Le rapport de l’IGA et de l’IGS de 2023 constate que « les motivations idéologiques ou politiques [ne sont exprimées que] dans 0,3% des cas » ; même l’émotion suscitée par le décès du jeune Nahel n’est « invoquée [que] dans moins de 8 % des cas, et plutôt par les auteurs résidant à Nanterre ou en région parisienne« . Il insiste sur « l’influence du groupe », « l’opportunisme », « la curiosité » ou encore « la recherche d’adrénaline », facteurs mis en avant par les mis en cause eux-mêmes lors de leurs interrogatoires ou lors de leur comparution devant les tribunaux. Pourquoi ne pas se donner la peine de les écouter, au lieu de leur attribuer des propos sur l’injustice sociale qu’ils n’ont jamais tenu ?
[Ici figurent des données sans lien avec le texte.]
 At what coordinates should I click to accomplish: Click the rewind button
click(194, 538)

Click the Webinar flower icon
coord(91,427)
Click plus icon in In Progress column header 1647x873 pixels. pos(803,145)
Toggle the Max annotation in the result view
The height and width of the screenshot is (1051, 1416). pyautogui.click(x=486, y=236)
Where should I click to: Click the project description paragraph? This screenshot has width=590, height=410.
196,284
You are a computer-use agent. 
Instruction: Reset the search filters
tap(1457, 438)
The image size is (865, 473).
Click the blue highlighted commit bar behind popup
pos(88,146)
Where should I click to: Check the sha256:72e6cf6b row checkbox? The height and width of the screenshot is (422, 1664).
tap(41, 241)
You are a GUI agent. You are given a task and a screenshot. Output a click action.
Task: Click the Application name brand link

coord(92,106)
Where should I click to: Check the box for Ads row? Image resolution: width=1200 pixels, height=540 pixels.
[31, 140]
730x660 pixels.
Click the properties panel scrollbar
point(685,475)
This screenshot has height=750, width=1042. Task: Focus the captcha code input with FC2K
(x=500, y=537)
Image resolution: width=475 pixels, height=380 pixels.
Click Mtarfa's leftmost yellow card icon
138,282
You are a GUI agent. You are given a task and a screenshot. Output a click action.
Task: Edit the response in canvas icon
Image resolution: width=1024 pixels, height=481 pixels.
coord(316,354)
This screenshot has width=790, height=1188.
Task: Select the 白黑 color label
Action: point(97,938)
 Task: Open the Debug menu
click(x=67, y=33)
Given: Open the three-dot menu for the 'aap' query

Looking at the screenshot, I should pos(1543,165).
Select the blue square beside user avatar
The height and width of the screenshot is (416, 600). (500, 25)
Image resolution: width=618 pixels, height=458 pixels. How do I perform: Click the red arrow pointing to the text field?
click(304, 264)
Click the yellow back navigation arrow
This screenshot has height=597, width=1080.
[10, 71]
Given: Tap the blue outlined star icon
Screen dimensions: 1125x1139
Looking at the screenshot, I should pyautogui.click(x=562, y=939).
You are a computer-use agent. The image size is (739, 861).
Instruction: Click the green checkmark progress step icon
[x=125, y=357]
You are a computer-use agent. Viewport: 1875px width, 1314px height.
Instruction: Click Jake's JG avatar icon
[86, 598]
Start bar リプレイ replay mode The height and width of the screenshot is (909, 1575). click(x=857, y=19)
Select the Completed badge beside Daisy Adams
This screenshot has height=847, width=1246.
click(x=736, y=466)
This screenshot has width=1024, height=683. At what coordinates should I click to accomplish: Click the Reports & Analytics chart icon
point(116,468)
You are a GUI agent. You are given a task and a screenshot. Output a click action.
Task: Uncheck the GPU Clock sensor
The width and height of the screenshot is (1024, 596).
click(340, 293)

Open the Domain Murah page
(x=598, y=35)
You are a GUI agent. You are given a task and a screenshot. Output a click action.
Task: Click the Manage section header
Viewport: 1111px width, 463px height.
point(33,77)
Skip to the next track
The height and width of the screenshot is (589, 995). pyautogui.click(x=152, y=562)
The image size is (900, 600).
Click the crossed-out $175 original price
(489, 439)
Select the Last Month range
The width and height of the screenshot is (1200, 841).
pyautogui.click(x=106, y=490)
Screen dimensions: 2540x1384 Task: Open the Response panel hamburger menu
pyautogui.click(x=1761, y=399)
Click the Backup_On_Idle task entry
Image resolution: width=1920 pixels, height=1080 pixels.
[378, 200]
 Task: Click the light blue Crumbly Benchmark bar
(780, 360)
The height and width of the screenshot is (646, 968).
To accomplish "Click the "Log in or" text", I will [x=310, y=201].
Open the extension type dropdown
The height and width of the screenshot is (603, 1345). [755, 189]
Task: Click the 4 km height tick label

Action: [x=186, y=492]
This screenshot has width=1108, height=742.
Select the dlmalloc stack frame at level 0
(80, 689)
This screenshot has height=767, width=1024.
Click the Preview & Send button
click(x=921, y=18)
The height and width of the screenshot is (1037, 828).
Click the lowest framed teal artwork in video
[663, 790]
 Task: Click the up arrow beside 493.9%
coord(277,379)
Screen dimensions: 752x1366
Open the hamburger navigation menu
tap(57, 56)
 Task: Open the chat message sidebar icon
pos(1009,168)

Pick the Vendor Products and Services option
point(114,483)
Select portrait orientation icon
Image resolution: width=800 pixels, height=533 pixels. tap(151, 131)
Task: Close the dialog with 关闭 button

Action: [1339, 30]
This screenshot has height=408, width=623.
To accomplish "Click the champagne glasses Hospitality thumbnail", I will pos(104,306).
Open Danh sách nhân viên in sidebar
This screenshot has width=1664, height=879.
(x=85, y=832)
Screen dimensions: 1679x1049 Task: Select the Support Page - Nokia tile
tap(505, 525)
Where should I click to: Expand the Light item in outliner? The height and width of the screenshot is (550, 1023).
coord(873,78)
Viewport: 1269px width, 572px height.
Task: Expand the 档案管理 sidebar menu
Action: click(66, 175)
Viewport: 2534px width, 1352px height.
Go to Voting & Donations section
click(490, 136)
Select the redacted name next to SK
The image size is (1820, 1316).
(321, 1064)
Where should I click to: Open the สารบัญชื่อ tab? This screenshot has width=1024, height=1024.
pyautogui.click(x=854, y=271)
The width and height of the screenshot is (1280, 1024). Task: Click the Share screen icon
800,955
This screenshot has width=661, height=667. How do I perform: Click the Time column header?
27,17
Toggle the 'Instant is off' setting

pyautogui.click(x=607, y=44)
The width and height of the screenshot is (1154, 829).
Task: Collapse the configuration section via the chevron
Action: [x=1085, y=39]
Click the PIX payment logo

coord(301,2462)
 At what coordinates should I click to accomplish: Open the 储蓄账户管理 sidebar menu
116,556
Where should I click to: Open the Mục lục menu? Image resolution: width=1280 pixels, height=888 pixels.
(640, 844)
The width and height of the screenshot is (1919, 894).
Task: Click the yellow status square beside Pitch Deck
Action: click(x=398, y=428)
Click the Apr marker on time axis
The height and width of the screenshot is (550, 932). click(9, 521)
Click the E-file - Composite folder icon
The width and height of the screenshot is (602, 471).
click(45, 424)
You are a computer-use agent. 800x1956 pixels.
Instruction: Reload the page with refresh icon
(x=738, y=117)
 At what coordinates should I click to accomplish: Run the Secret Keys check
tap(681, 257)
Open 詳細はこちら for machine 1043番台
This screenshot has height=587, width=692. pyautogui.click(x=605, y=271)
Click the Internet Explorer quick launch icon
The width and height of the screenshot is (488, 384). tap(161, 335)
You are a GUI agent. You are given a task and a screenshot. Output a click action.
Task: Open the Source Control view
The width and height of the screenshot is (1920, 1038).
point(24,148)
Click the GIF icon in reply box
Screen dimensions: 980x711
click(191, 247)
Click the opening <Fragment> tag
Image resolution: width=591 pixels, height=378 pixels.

Pour ce qui concerne le profil de ces émeutiers, en 2005 comme en 2023, l’immense majorité est constituée de jeunes âgés de 18 à 24 ans, de nationalité française, issus de l’immigration (« principalement du Maghreb ou de l’Afrique sub-saharienne » précise la Préfecture de Police), de sexe masculin, célibataires, à 36% inactifs et, à 67%, ne disposant que d’un diplôme inférieur au bac ou d’aucun diplôme. Contrairement à ce qui a été trop souvent affirmés, dans la grande majorité des cas il ne s’agit pas de délinquants. Il faut, aussi, faire son deuil de certains propos qu’on a entendu trop souvent, et qui sont du domaine du pur fantasme : non, les trafiquants de drogue ne sont pas à l’origine de ces émeutes. En capitalistes purs et durs qu’ils sont, leur objectif est, tout simplement, de gagner beaucoup d’argent, sans trop se fatiguer, ce qui est incompatible avec les « révoltes », quelles qu’elles soient.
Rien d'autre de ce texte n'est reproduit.